* **RECORDS FOR THE TASK**:

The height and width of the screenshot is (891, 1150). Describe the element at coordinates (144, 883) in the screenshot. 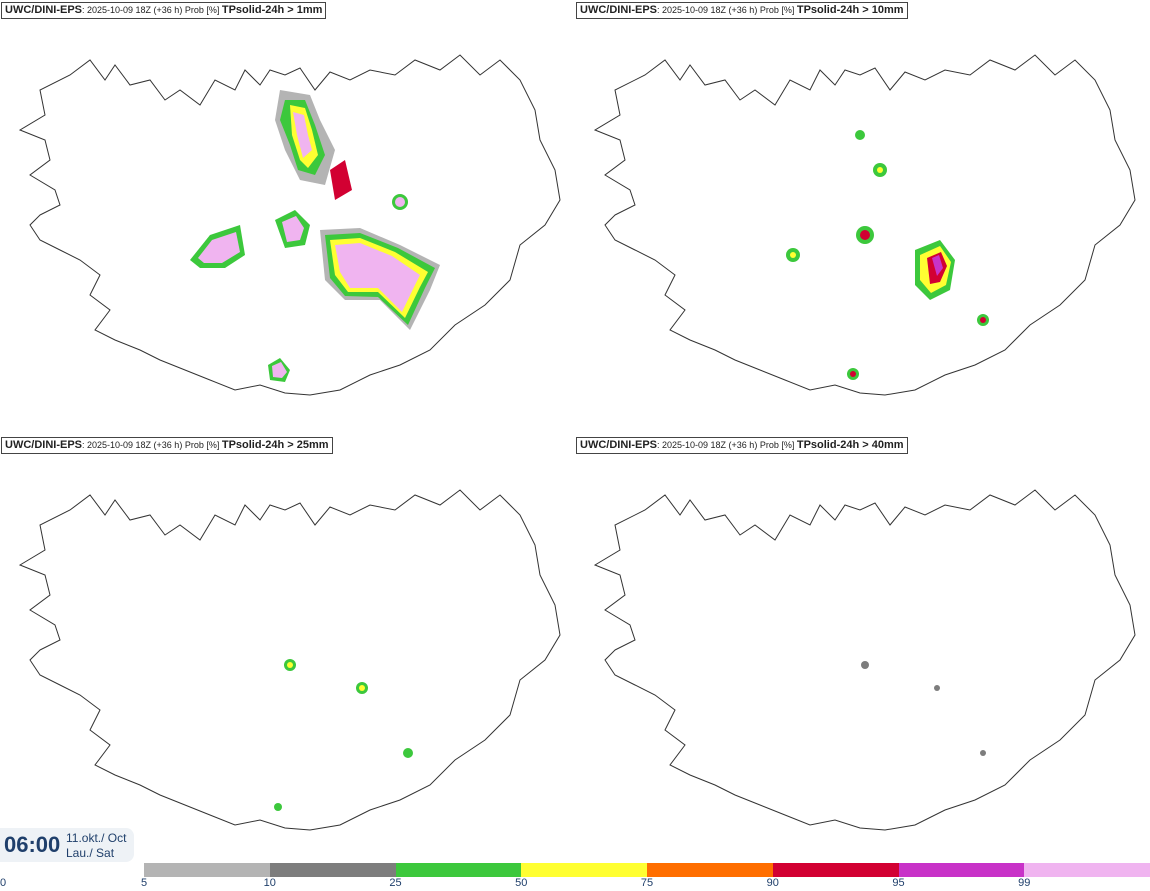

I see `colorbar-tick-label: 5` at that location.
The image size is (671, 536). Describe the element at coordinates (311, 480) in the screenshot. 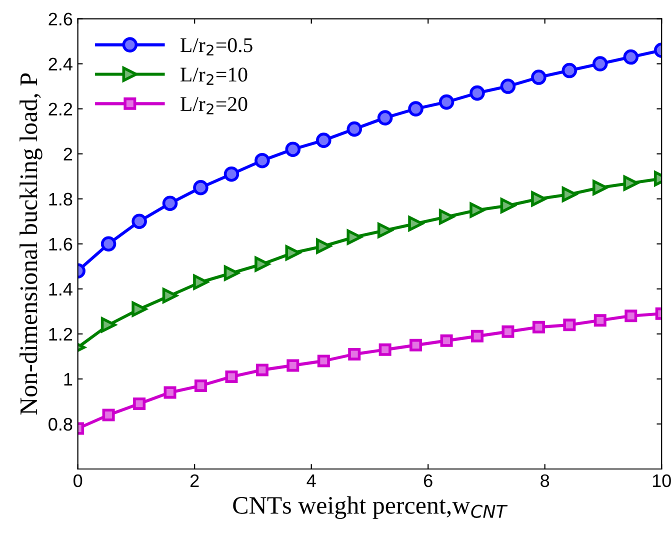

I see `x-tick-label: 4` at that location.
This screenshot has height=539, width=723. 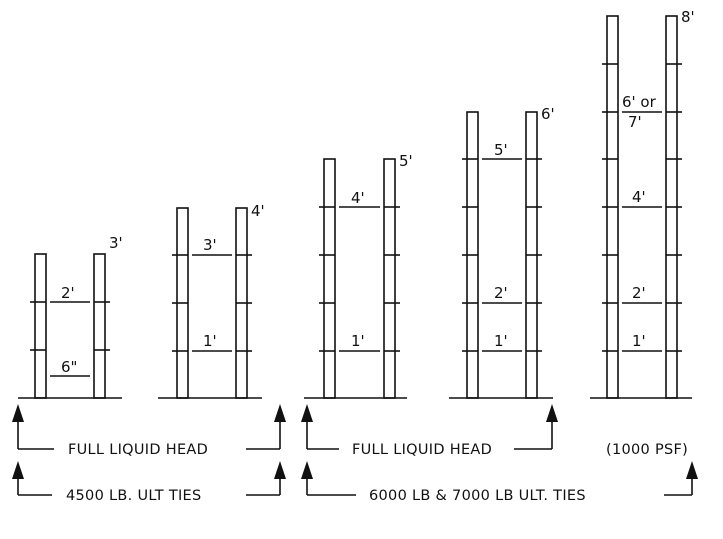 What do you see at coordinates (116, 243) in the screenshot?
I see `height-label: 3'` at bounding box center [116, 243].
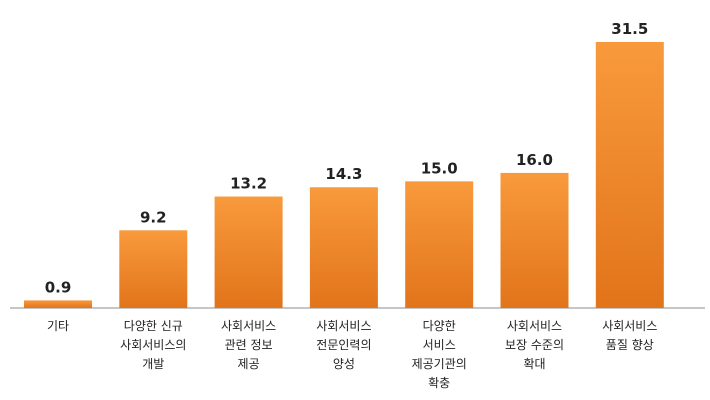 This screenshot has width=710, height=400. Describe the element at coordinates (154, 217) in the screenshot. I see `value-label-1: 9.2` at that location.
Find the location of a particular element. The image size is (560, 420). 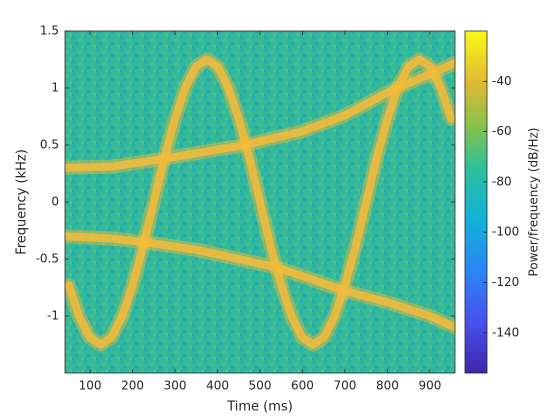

--

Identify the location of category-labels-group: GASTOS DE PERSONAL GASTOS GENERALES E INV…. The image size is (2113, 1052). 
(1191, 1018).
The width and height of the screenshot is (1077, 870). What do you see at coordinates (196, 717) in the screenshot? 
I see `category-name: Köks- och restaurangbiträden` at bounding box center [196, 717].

==

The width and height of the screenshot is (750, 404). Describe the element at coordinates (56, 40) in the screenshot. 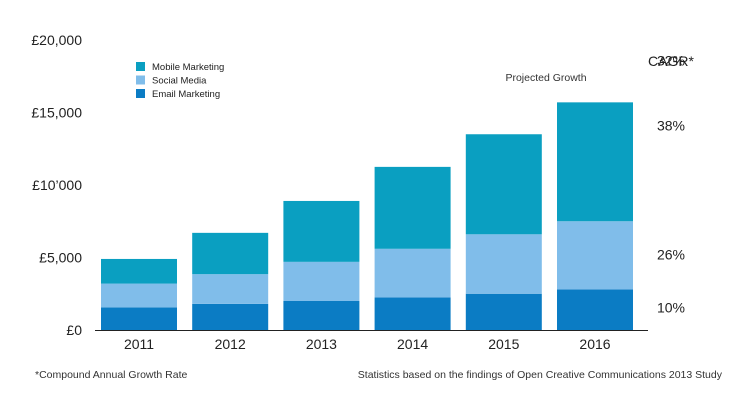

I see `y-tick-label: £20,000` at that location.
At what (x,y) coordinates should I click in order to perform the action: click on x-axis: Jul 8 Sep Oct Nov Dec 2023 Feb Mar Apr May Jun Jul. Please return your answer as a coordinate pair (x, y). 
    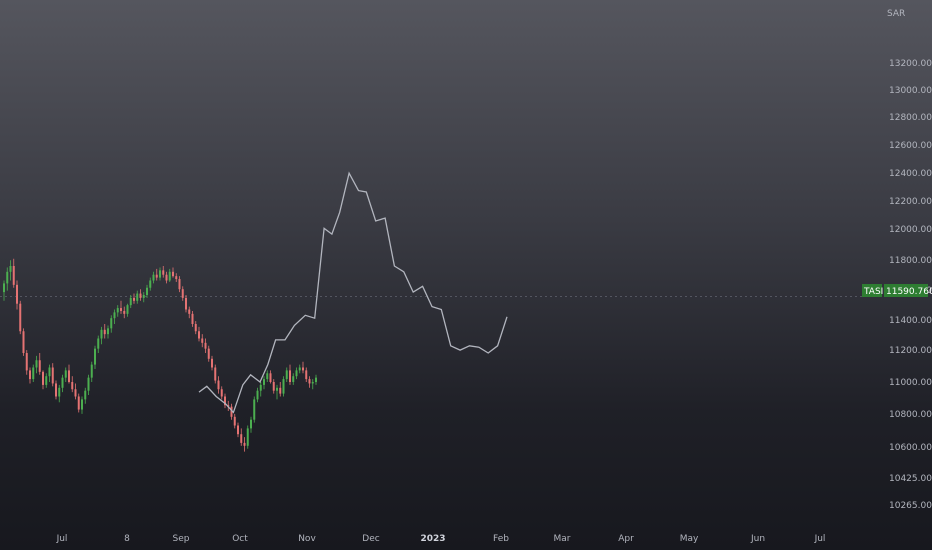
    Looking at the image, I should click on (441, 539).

* **TO DO**: Copy verbatim the rows from the line containing "The width and height of the screenshot is (1077, 870)." through the line containing "center [196, 717].".

* **RESPONSE BOX**:
The width and height of the screenshot is (1077, 870). What do you see at coordinates (196, 717) in the screenshot? 
I see `category-name: Köks- och restaurangbiträden` at bounding box center [196, 717].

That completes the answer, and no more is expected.